══ DATA UNDER STUDY

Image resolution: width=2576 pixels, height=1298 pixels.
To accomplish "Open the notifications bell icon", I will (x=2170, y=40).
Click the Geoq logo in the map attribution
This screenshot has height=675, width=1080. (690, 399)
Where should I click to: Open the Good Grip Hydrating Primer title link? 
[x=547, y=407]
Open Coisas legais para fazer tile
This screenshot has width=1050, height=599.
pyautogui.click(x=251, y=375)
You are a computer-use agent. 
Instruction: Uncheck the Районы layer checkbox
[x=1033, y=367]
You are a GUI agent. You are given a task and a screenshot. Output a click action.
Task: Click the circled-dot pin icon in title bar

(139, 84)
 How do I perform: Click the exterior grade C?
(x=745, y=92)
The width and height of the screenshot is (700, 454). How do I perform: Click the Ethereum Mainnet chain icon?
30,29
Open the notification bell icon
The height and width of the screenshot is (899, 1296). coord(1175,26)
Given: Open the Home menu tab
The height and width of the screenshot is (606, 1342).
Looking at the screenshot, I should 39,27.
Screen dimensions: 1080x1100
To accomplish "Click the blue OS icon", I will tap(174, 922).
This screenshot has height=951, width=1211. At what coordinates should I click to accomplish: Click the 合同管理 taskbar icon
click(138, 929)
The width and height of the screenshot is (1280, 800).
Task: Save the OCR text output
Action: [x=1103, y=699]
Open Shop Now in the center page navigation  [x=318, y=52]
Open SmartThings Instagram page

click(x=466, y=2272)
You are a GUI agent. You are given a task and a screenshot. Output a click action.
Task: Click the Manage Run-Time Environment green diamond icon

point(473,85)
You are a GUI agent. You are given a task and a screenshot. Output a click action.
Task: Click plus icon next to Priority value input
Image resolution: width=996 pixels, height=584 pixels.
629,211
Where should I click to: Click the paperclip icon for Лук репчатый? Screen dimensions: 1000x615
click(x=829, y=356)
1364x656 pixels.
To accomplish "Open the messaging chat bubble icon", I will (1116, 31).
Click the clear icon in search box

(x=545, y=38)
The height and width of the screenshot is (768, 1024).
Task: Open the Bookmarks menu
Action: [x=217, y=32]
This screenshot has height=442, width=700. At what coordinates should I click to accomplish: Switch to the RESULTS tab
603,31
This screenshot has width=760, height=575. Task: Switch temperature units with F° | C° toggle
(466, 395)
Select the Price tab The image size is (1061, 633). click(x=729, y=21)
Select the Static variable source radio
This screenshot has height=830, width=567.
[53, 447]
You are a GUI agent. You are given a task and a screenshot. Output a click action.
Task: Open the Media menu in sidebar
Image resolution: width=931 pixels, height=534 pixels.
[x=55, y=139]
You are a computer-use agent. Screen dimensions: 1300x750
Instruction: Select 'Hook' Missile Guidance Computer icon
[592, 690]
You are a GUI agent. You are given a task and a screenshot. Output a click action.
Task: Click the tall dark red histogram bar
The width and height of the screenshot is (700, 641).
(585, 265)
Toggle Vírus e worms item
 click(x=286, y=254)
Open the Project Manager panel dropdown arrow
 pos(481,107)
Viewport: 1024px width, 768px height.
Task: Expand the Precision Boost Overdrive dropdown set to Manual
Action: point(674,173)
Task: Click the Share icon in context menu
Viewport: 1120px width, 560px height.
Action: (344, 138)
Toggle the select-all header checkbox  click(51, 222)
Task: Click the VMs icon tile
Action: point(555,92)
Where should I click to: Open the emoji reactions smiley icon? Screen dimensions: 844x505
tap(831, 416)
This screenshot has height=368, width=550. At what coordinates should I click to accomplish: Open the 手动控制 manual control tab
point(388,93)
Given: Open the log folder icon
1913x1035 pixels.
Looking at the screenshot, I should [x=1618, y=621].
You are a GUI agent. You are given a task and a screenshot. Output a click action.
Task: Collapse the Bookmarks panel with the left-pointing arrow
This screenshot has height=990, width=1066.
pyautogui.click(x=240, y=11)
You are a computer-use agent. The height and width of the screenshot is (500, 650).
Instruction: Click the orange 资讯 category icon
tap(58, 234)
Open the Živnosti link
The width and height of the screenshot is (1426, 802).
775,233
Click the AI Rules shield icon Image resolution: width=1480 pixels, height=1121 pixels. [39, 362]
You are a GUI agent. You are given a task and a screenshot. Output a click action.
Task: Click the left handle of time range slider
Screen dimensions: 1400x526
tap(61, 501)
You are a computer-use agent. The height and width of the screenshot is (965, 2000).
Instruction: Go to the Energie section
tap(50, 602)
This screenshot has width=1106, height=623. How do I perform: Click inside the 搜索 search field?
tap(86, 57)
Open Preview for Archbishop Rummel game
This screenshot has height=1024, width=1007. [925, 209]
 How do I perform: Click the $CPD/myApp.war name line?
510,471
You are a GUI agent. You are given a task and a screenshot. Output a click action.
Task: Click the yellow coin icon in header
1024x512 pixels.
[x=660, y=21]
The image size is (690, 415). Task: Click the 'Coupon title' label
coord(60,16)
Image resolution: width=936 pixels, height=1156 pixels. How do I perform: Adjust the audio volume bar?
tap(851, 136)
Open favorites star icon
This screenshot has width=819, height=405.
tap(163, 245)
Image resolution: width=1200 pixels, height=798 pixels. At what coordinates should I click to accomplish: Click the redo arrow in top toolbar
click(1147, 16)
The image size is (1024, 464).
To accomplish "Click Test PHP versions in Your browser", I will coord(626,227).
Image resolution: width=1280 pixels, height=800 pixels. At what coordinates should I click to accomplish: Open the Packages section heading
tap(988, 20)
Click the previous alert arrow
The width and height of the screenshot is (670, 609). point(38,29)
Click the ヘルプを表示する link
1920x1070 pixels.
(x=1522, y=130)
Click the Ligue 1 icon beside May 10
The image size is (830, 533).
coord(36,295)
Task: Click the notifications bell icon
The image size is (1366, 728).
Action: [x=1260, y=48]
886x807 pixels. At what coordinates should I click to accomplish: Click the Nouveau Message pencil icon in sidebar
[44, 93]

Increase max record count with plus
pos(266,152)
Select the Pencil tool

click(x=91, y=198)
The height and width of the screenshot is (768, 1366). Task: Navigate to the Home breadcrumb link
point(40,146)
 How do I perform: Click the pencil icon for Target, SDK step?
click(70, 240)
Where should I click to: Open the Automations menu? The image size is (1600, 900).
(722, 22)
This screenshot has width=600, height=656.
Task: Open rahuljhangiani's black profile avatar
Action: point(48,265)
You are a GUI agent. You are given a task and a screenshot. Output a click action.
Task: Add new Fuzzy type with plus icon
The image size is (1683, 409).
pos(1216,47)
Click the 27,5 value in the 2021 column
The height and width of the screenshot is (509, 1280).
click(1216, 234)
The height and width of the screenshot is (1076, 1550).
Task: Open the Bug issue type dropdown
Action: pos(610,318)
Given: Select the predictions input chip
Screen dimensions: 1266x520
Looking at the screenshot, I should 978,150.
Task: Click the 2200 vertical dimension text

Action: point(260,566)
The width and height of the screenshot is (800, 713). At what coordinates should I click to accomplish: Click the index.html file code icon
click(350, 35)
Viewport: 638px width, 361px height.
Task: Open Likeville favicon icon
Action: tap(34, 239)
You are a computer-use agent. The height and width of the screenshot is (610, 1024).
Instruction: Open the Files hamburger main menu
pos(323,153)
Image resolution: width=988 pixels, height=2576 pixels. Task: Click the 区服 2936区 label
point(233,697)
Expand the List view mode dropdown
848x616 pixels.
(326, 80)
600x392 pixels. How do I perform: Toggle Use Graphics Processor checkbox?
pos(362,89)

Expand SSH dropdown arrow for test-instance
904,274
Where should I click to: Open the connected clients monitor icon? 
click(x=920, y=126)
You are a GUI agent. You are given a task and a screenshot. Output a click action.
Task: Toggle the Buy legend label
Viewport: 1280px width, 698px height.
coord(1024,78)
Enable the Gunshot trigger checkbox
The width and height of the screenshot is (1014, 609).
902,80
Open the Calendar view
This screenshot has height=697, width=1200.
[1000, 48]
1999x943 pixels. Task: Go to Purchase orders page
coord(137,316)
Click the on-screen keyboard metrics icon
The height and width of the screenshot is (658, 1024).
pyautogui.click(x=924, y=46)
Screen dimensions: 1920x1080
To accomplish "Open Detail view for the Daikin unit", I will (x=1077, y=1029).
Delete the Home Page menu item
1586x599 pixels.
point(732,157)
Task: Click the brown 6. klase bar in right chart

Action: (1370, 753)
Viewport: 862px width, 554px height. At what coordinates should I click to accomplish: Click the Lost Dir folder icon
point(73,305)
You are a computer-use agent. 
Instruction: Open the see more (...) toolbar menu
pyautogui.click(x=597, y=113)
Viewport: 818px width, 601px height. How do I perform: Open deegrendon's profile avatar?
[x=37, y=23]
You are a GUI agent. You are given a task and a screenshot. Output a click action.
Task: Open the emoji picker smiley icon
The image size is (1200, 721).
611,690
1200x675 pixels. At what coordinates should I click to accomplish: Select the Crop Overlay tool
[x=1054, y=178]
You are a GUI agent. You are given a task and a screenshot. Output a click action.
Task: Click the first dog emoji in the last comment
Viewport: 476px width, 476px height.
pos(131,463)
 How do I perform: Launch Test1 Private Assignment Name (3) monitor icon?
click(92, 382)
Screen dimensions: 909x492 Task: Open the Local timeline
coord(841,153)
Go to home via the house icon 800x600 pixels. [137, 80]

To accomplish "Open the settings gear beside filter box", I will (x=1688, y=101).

════

WHAT IS NEEDED: After locating the line that holds "The image size is (1200, 721).", print it and each line after it through the end of the data, exactly as it stands.

RESPONSE:
The image size is (1200, 721).
611,690
1200x675 pixels. At what coordinates should I click to accomplish: Select the Crop Overlay tool
[x=1054, y=178]
You are a GUI agent. You are given a task and a screenshot. Output a click action.
Task: Click the first dog emoji in the last comment
Viewport: 476px width, 476px height.
pos(131,463)
 How do I perform: Launch Test1 Private Assignment Name (3) monitor icon?
click(92, 382)
Screen dimensions: 909x492 Task: Open the Local timeline
coord(841,153)
Go to home via the house icon 800x600 pixels. [137, 80]

To accomplish "Open the settings gear beside filter box", I will (x=1688, y=101).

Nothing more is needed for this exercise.